** begin Excerpt to read **

# light for canopy



## Ghostface (Aug 30, 2006)

HI APC,
I need lights for a 60x18x26 120g with a canopy. Current makes a light for this tank but I was told it is not recommended for a canopy and to use a retrofit kit. I have plants growing in a 55g with co2 that I will put in the tank. I am trying to get at least 2watts per gallon. Can any one help me or recommend some other light to use?

Thanks Ghost


----------



## Snake52 (Dec 15, 2006)

I would use two strips of (2X32 watts) ODNO shop lights. ODNO it 4X. Search the archives on ODNO. I am using ODNO lights and I like it..... more affordable too. GE has 6500K T8 flourescent tubes.


----------



## inkslinger (Jan 1, 2005)

hey goldface , i have a 110g tank 60x18x24 with canopy and i have 3 ballasts of Sun Lamp Supply Retro kits from Reef Geek .com
total of 6 t5ho's 54w each , i staggered each bank of 2 from left to right that way you don't get a shadow on the ends . you can also go with 660 Ice Caps they sell different set-ups Vho's ,PC, and t5 ho's or any combo with it witch is allot nicer to go with


----------



## wolfen42 (Feb 5, 2008)

If you're looking for a cost-effective method of retrofitting that canopy, you may want to check out
ahsupply.com

Their 96 watt compact flourescent reflectors are 34x4x2 which would give you the ability to fit a pretty good amount of wattage per gallon under there. You could get 3.2 watts per gallon with 4 staggered 96's.

That would be about $215 for the retrofit kits and about $116 for the bulbs.

I'm using 4 x 55 on my 55gallon and I've been very happy with the results.


----------

** end Excerpt to read **

▶ **Things to do**:
(a) Answer these questions about the canopy lighting thread, one per line:
(i) How many watts per gallon is Ghostface trying to get?
(ii) How many watts is each of the T5HO bulbs in inkslinger's setup?
(iii) What does wolfen42 estimate the bulbs will cost?
(b) Return everything in the canopy lighting thread from "Their 96 watt" down to "4 staggered 96's.", copied word for word.

** begin Extracted material **

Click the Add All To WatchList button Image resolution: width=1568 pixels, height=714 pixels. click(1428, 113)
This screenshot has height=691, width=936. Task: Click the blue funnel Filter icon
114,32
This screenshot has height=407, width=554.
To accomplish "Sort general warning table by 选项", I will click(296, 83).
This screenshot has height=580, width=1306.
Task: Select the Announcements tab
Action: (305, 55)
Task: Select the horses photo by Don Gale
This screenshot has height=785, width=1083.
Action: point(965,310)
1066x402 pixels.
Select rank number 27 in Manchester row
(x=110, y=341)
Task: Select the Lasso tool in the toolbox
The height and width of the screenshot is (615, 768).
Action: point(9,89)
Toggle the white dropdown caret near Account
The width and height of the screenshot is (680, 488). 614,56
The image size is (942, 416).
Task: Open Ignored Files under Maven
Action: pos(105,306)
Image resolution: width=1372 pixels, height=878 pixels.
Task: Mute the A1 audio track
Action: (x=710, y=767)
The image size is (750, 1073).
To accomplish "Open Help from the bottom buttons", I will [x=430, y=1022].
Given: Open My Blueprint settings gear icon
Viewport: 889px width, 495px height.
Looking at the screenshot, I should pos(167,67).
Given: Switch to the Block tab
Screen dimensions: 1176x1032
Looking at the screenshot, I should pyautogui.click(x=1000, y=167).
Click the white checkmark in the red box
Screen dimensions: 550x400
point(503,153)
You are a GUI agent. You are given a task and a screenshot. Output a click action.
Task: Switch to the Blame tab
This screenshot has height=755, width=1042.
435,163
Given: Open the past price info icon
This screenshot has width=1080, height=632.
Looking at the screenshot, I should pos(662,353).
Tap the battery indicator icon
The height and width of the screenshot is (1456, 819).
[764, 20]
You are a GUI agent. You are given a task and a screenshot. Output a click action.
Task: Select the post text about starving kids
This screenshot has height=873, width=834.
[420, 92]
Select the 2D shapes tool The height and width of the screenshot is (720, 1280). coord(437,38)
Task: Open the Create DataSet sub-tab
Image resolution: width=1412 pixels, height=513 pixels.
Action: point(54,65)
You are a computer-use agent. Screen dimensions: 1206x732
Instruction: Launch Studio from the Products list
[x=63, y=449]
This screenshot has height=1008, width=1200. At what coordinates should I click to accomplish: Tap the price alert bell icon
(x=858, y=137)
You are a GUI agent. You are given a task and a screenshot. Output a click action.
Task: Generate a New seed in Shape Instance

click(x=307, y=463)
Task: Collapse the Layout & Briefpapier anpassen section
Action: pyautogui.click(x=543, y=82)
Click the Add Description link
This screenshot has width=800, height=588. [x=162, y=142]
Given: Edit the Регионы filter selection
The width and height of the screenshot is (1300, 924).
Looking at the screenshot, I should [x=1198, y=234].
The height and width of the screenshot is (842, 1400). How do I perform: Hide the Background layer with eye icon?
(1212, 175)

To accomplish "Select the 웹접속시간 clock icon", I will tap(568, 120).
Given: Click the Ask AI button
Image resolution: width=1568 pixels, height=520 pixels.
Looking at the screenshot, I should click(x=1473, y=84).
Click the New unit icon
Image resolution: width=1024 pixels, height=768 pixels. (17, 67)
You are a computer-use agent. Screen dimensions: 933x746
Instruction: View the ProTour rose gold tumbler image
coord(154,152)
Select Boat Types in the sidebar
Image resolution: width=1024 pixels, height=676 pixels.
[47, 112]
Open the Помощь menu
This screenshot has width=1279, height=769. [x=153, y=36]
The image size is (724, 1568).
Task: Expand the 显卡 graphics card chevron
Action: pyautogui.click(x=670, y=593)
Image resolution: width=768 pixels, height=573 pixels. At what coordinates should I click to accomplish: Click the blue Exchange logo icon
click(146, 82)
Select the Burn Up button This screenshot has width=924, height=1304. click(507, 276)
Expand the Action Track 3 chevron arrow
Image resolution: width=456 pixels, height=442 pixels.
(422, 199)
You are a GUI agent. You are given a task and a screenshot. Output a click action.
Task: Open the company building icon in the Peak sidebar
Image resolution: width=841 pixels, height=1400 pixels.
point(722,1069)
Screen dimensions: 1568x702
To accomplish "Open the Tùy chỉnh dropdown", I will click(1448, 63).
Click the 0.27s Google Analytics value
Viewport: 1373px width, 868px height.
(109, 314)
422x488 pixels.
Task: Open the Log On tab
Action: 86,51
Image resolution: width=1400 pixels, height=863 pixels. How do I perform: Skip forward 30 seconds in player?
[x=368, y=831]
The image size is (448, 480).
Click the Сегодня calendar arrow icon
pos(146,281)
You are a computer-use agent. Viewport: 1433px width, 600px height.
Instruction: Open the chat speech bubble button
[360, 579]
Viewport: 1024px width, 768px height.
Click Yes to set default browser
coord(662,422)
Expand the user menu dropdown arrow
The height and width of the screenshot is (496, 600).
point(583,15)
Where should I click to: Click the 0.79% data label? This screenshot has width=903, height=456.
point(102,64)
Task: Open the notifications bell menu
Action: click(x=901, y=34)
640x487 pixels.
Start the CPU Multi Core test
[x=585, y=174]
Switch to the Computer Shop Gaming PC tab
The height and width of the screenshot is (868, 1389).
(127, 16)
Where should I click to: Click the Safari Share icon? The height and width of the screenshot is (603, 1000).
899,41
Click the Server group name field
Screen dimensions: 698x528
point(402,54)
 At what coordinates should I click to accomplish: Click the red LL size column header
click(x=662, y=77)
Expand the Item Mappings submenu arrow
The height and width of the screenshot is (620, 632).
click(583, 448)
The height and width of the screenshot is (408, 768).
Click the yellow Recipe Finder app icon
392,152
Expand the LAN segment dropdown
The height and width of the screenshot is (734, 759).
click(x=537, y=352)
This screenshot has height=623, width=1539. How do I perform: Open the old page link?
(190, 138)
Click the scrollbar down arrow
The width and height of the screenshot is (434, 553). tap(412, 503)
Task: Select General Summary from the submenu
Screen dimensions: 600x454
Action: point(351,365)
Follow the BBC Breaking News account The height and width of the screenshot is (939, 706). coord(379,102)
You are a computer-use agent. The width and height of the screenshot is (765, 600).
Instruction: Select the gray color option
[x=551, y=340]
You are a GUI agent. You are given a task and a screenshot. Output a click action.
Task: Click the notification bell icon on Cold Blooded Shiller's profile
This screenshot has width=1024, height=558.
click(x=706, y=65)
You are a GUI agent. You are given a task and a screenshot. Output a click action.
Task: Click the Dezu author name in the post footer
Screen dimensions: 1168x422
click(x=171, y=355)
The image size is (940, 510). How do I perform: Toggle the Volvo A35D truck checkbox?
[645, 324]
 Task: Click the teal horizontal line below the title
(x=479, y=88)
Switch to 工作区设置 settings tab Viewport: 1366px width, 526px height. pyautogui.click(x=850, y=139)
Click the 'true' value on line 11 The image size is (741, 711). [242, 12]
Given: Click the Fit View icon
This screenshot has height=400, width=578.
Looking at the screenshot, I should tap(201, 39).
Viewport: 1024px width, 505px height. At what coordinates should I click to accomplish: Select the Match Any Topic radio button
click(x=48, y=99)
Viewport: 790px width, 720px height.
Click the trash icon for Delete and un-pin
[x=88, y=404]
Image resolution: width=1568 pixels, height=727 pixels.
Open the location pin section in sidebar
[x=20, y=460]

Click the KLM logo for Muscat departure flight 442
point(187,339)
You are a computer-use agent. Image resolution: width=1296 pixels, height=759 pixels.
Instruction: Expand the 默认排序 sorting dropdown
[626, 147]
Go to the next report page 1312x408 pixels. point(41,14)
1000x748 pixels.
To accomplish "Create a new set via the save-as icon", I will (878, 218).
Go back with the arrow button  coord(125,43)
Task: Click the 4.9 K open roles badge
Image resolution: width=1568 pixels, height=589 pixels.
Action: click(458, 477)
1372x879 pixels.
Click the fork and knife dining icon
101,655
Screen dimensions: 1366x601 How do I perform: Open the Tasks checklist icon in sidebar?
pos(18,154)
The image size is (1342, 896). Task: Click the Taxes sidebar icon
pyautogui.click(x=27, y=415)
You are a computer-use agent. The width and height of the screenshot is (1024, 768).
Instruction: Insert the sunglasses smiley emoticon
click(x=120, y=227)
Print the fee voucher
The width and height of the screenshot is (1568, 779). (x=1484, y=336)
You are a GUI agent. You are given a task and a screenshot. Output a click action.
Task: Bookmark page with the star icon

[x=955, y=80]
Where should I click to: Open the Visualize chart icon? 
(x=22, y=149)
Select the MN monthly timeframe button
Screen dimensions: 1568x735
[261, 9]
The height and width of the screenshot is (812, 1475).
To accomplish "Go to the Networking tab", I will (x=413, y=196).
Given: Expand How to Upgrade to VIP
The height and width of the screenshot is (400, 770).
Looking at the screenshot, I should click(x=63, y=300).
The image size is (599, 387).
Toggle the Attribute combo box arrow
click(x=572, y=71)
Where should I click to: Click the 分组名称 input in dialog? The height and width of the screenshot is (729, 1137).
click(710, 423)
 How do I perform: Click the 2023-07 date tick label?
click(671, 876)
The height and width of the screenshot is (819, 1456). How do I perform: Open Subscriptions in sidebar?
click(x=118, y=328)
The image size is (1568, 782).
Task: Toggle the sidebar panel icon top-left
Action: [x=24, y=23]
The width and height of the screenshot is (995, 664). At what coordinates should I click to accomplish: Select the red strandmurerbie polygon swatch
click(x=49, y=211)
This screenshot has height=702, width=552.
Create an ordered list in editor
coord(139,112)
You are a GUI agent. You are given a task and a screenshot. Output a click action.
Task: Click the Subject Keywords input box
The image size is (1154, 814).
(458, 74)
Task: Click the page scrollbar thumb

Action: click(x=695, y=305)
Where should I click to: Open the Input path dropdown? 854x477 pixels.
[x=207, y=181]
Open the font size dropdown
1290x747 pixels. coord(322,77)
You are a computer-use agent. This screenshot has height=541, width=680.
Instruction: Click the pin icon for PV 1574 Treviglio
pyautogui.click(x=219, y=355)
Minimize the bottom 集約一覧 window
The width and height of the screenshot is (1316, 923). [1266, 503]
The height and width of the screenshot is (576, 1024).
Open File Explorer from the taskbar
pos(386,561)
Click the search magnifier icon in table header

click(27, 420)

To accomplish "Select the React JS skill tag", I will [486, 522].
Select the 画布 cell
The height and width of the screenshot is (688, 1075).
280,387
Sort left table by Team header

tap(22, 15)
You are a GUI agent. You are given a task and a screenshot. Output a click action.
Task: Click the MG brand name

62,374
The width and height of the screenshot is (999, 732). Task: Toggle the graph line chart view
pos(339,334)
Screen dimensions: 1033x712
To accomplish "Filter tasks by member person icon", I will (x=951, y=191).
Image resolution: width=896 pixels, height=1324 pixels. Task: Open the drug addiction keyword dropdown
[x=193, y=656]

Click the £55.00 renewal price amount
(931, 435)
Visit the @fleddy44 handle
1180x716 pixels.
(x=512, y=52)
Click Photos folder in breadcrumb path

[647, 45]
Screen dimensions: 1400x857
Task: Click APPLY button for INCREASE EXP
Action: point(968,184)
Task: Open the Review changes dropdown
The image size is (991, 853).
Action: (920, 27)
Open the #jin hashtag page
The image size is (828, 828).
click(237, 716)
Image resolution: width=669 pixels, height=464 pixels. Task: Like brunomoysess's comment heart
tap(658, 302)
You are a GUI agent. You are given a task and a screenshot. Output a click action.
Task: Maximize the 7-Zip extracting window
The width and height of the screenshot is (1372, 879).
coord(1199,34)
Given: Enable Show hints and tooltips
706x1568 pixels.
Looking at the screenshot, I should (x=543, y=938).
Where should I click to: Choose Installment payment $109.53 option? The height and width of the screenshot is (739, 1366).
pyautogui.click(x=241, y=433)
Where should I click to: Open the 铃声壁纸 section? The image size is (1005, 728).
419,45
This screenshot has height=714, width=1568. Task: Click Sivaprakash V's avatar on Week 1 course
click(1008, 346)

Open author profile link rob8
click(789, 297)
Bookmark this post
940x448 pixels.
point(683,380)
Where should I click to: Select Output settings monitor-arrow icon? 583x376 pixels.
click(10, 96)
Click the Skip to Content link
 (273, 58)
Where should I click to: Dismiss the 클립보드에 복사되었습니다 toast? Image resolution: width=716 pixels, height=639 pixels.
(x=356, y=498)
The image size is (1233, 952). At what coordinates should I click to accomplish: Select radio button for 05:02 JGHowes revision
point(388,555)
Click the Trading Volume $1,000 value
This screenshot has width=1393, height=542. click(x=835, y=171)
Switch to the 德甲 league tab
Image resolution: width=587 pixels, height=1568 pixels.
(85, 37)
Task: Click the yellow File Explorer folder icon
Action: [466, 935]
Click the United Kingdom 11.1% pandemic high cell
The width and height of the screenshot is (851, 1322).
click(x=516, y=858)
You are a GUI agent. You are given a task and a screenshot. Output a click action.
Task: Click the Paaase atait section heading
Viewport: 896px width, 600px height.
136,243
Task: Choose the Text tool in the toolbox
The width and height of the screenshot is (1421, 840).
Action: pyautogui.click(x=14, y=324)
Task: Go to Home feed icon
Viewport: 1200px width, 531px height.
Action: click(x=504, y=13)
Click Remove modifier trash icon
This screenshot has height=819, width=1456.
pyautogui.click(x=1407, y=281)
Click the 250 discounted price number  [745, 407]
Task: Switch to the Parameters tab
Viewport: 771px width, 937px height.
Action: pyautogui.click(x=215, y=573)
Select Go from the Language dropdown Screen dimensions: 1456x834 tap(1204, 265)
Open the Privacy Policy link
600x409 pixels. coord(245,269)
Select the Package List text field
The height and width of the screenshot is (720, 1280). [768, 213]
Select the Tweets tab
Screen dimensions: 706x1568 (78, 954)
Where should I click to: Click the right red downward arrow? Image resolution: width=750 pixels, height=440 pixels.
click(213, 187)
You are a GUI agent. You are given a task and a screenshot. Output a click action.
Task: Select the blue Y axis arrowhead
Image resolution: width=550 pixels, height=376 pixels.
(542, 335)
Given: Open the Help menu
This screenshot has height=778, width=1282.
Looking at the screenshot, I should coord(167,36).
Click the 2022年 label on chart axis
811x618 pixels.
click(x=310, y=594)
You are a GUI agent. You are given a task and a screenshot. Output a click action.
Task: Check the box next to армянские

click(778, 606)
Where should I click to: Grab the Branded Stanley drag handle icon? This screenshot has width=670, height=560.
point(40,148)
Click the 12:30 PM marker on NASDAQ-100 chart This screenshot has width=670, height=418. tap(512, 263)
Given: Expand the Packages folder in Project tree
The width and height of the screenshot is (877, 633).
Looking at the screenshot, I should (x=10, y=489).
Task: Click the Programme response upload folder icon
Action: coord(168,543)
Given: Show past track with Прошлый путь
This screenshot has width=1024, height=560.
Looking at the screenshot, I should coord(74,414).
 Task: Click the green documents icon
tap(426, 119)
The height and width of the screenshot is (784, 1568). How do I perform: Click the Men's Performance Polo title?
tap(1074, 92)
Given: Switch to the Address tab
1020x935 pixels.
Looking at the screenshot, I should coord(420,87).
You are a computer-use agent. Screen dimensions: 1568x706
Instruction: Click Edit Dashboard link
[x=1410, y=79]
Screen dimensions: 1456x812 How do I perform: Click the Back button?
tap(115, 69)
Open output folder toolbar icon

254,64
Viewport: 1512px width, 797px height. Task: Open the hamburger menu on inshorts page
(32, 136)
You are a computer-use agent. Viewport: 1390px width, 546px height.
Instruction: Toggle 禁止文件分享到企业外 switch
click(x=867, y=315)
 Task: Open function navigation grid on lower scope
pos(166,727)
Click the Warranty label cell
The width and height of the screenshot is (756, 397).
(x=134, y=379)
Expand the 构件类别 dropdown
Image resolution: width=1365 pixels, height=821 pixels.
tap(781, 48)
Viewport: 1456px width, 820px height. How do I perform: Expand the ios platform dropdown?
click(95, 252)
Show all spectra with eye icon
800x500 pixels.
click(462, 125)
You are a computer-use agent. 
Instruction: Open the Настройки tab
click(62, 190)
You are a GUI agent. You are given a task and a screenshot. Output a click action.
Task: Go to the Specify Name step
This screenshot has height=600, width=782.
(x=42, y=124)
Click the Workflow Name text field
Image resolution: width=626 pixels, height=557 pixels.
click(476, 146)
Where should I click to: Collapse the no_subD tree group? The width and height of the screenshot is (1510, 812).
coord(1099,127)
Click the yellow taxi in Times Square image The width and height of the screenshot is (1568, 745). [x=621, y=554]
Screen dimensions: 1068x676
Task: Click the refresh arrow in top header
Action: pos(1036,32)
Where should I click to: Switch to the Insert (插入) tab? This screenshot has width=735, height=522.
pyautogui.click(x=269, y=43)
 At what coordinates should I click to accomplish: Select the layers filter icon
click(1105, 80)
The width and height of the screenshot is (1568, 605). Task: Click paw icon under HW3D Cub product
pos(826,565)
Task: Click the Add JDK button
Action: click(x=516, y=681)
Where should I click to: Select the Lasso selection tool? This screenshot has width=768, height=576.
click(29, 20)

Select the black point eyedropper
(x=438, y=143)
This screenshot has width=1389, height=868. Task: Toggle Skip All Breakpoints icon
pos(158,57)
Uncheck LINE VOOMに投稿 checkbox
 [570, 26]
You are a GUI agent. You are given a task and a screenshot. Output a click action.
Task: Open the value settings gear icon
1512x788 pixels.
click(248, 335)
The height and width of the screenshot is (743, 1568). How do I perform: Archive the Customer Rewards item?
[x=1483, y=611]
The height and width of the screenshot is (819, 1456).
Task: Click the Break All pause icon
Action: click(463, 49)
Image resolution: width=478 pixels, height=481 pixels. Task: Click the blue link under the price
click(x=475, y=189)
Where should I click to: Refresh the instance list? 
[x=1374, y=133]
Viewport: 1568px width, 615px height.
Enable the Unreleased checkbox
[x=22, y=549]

** end Extracted material **

▶ **Results of the tasks**:
(a)
(i) At least 2 watts per gallon
(ii) 54 watts each
(iii) About $116

(b)
Their 96 watt compact flourescent reflectors are 34x4x2 which would give you the ability to fit a pretty good amount of wattage per gallon under there. You could get 3.2 watts per gallon with 4 staggered 96's.